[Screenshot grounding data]
★ ★ ★
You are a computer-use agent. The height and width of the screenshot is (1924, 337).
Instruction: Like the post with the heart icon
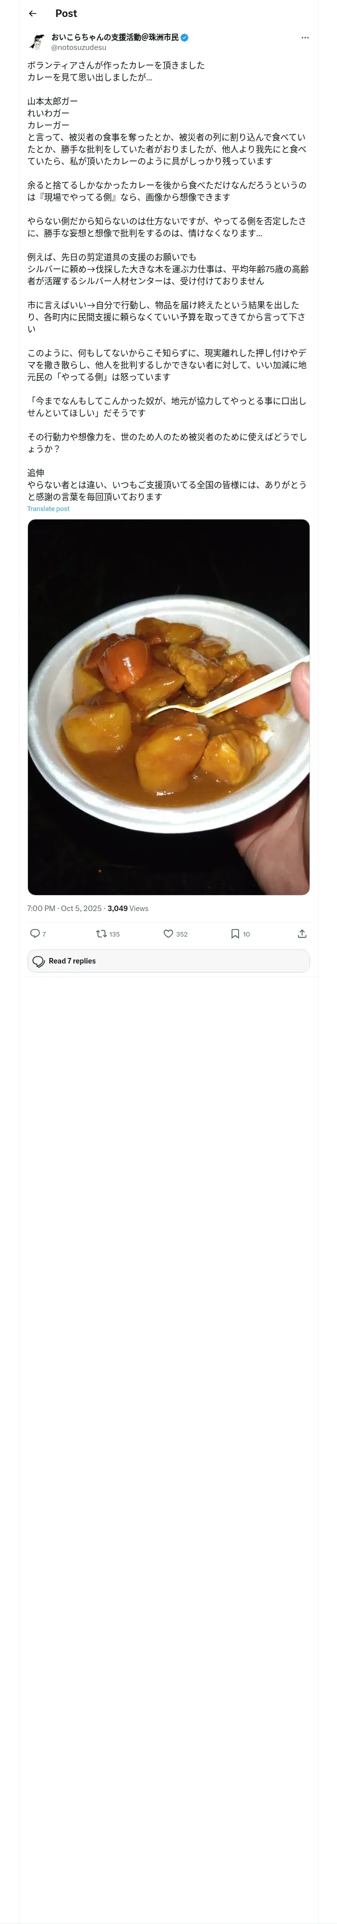point(168,933)
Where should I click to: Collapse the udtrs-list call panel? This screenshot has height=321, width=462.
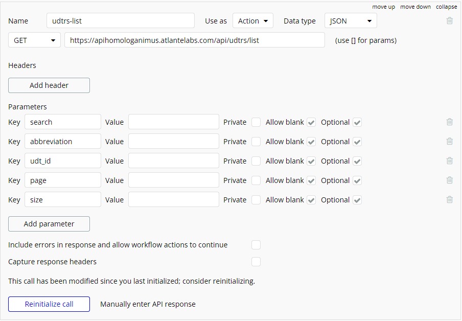click(x=446, y=7)
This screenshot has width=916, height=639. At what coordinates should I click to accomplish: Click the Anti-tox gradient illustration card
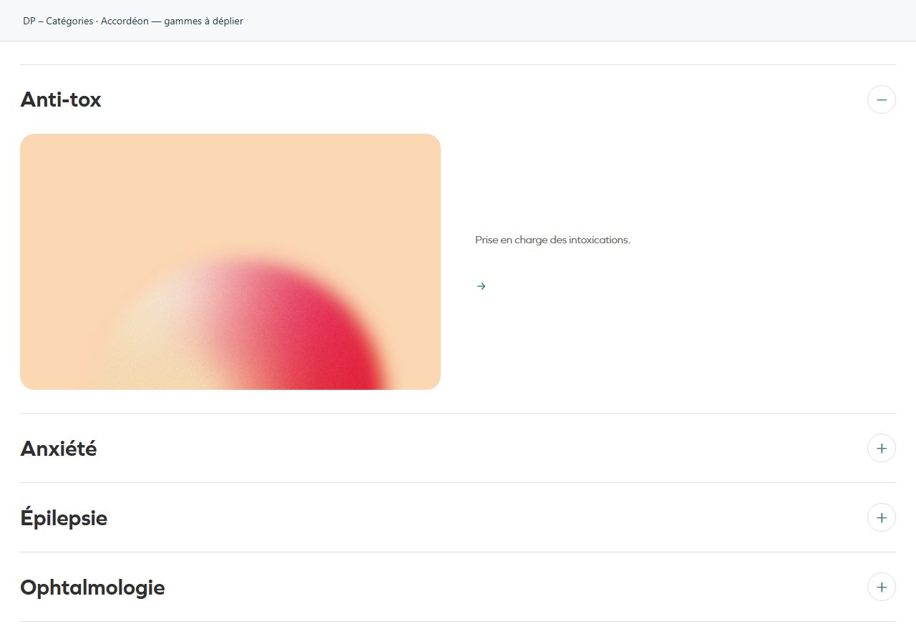[x=230, y=262]
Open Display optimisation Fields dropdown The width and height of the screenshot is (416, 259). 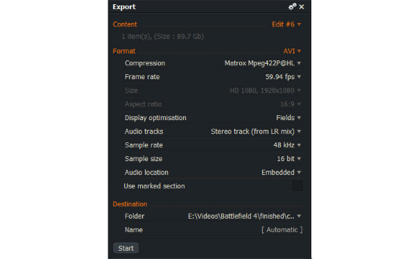pos(288,117)
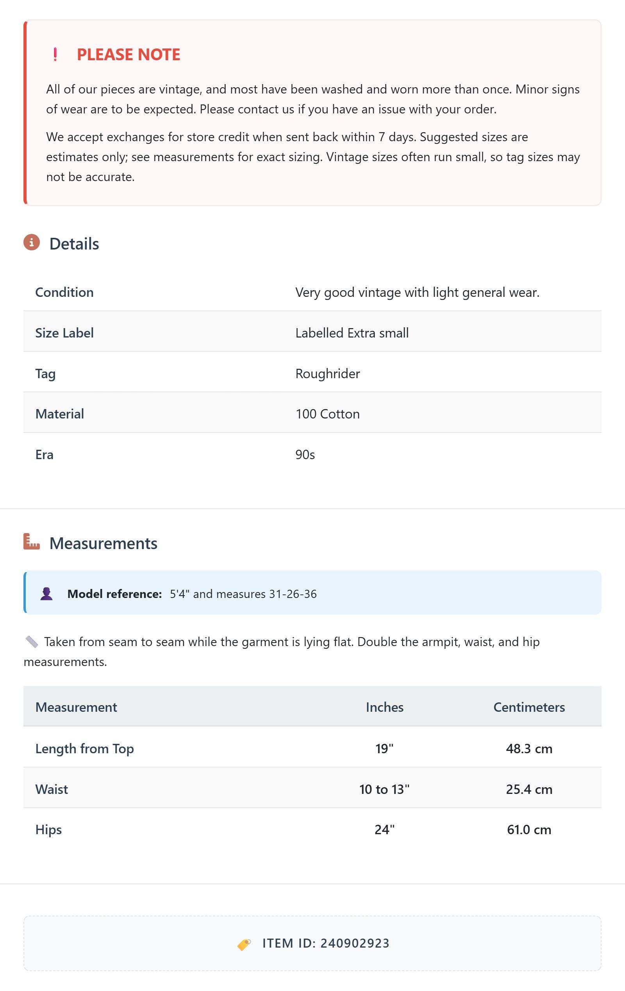Click the Roughrider tag value
Viewport: 625px width, 991px height.
pos(328,373)
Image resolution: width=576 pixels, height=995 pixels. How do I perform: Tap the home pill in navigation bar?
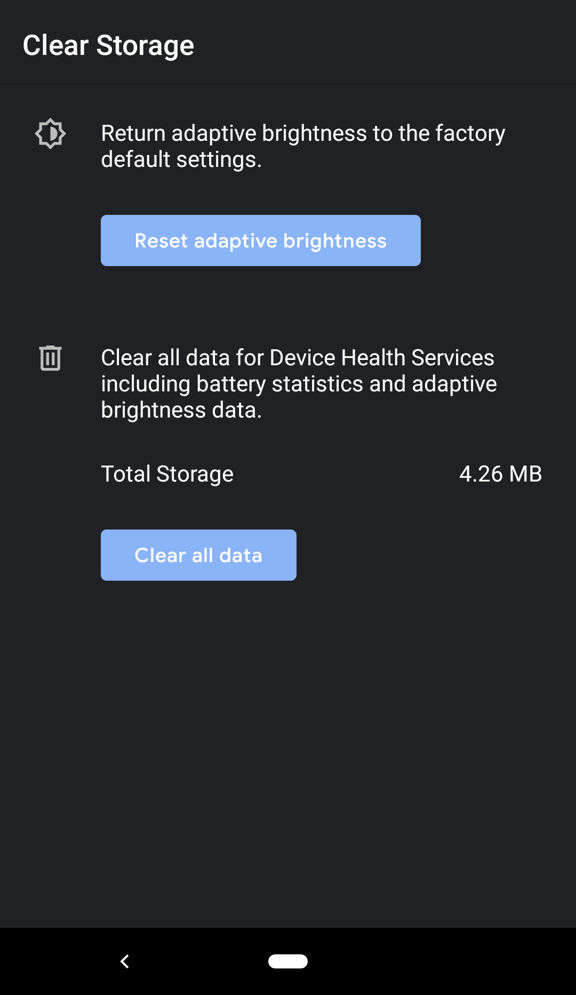[x=288, y=961]
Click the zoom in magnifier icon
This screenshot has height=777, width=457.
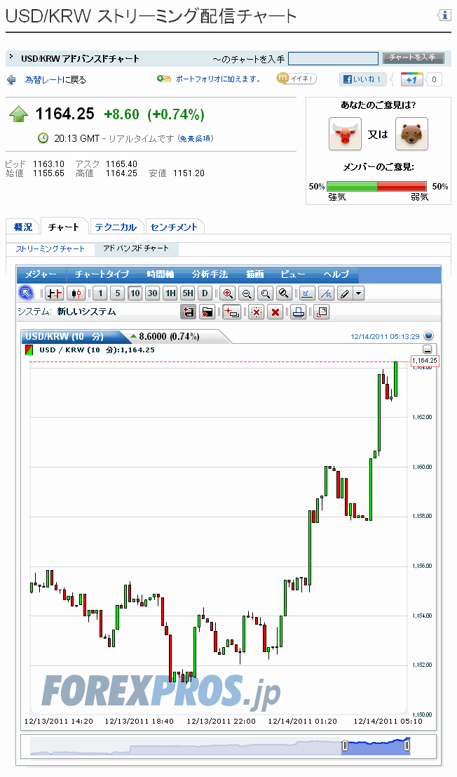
★ ★ ★
## Try it
Going from the line holding "Click the zoom in magnifier icon" to the last line of the data above, reproduce every line exactly, both included, with the pictures omitted.

## Answer to the problem
Click the zoom in magnifier icon
This screenshot has height=777, width=457.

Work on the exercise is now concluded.